Private fondling of the genitals (masturbation) occurs in both adults and children. Nearly all boys and many girls discover the pleasure of masturbation before or during the teen years. Masturbation causes neither physical or psychological harm. It is a normal activity and a natural release of sexual tension. Many parents remain totally unaware that their pre-teens and teens masturbate. It is wise for parents to mention the fact of masturbation but not through direct questioning. This helps young people avoid unnecessary guilt and anxiety.

Most nine to twelve year olds are very interested in babies. Understanding how babies develop inside the mother fascinates them. Questions about intercourse are sure to arise. Honest, factual answers are best because children hear many stories from friends. Adult emotions involved in sexual intercourse are beyond the capacity of the pre-teen to comprehend. They want to know why adults have intercourse, when this is ok, and whether this will ever appeal to them personally. Once curiosity and interest are satisfied, attention should readily turn to daily activities; school, sports, ballet, building models, music, reading and climbing trees.

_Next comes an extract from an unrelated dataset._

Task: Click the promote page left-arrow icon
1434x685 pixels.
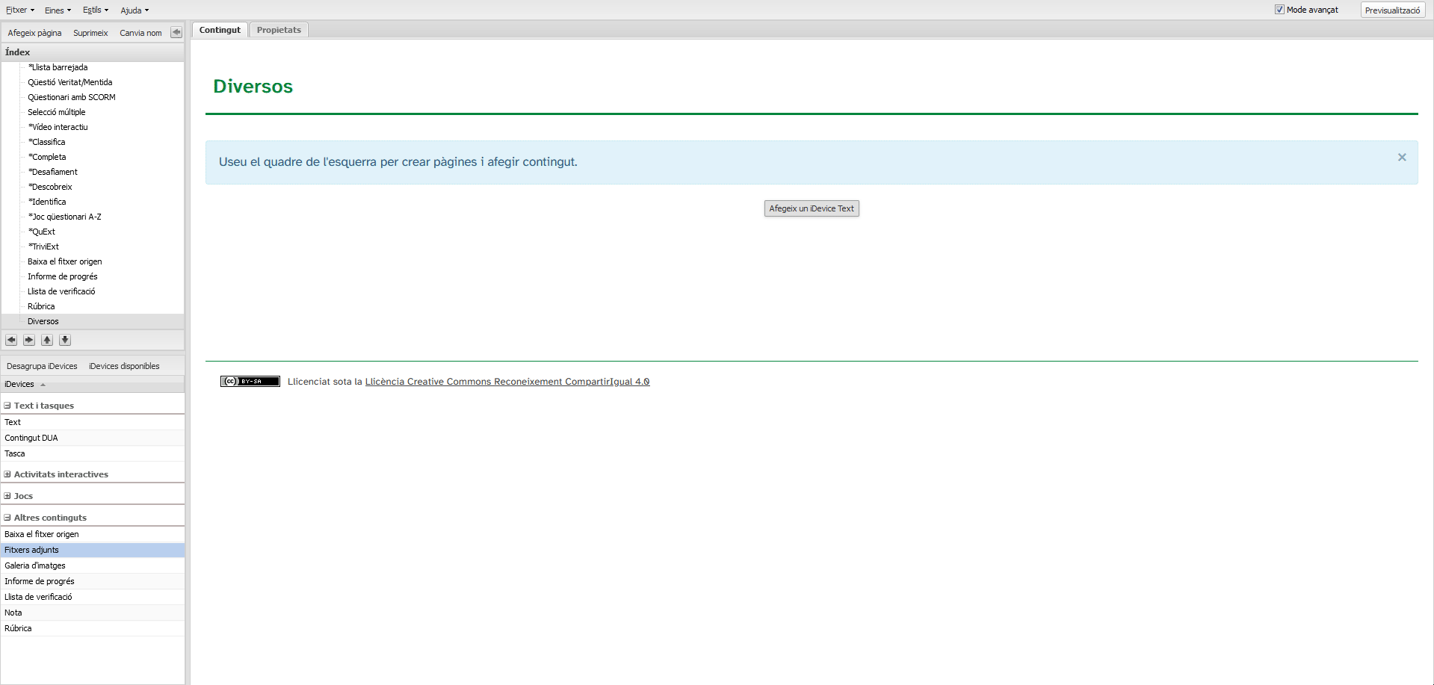Action: tap(11, 340)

Young people today are aware of the constant appearance of sexual themes on television and in magazines. Therefore, it is especially important that parents reinforce positive values about sexuality. Parents can show that the joy and wonder of sexuality is a gift to be treasured. Children can learn that the value of sexual activity depends on the circumstances involved. The child learns attitudes which will enable him to grow into a warm and loving person or into one who misuses his sexuality. Parents are very important in helping children establish values which will lead to responsible choices of behavior that can mean long-lasting happiness.

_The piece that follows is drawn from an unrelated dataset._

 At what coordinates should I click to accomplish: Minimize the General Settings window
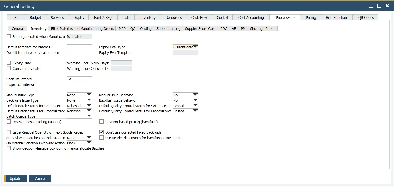(371, 6)
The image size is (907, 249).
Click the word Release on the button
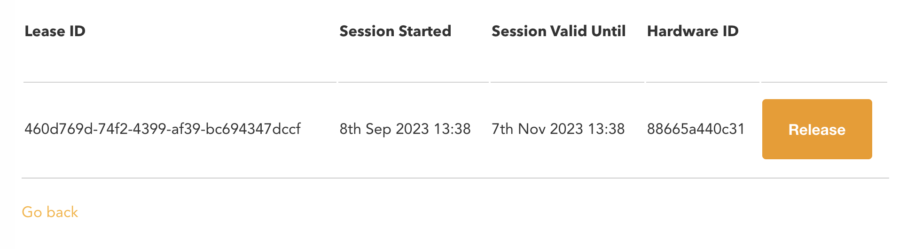[x=817, y=130]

Families that have been able to talk about everything together in the pre-teen years are fortunate. When questions have been honestly answered and when no topic is taboo, a foundation of understanding is laid. Young people need guidance and understanding from parents if they are to become mature independent adults themselves. Reaching adulthood has always had its problems - and attaining maturity today is in some ways more difficult than it was for those who are now parents. Do you remember the questions you had as a teen? The worries? The sexual feelings? Our children have the same questions, feelings and worries today! Learning to be comfortable with the opposite sex; learning how to deal with the intense sexual feelings which come about in adolescence; learning to relate in healthy ways to other people' deciding on goals for the future; coping with pressures of school, friends and society; all this is involved in becoming an adult. Physical maturity is more quickly and automatically reached than emotional and psychological maturity. Only as teens work through the kinds of situations where they must make decisions about their own behavior, can they become the mature independent adults their parents hope for.

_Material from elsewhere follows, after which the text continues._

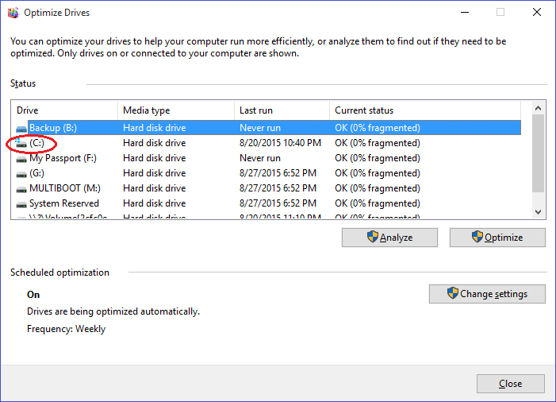The height and width of the screenshot is (402, 556).
Task: Open Change settings for scheduled optimization
Action: [x=487, y=294]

Helping teens choose worthwhile values by which to guide their behavior is a primary job of parents. It is useless for parents to try to impose their values on teen-age children. Some young people will rebel openly while others will seem to conform to the parents' wishes but will not really develop their internal value-system so that they can direct their own lives as adults. The example set by parents in the practice of love is a major aspect of value-building. The parent who speaks of love but does not live lovingly shows his children his real values.

Some topics which concern both teens and adults are difficult for many families to discuss. Even if a family has not talked openly about sex prior to the teen years, the parents may find they are able to approach subjects they consider vital to helping their teen. If subjects are kept general and not personal, conversation is much easier. Although sexuality is an important aspect of life, it is only part of the total personality. Honesty in relationships with others should include honesty in sexual relationships. Exploitation exists in both sexual and non sexual aspects of life. People who value themselves and others will be concerned about both sexual and non sexual interaction with others. Discussed below are some topics which you may want to consider in preparation for discussion with your teens. Only when you have thought through your own values and can talk about them can you share them with your children. Husbands and wives can benefit from discussing these topics together and will then be better prepared to help their teens. In some families, husbands feel these matters are the responsibility of the wife. It would seem far better for children to learn from both parents. It is sometimes wise for parents to admit how difficult this kind of communication is.


Nearly all males and most females masturbate (fondle the genitals for pleasure) at some time during their lives. This causes no physical or psychological problems although myths still persist from the past. Masturbation is very common during adolescence. Done privately, this should be of no concern to parents. Parents have a responsibility to avoid comments which will cause feelings of guilt about normal activity. Release of sexual tension can be achieved by masturbation. The parent who can maintain a relaxed view of masturbation - that is, accept it as normal - helps both himself and his child.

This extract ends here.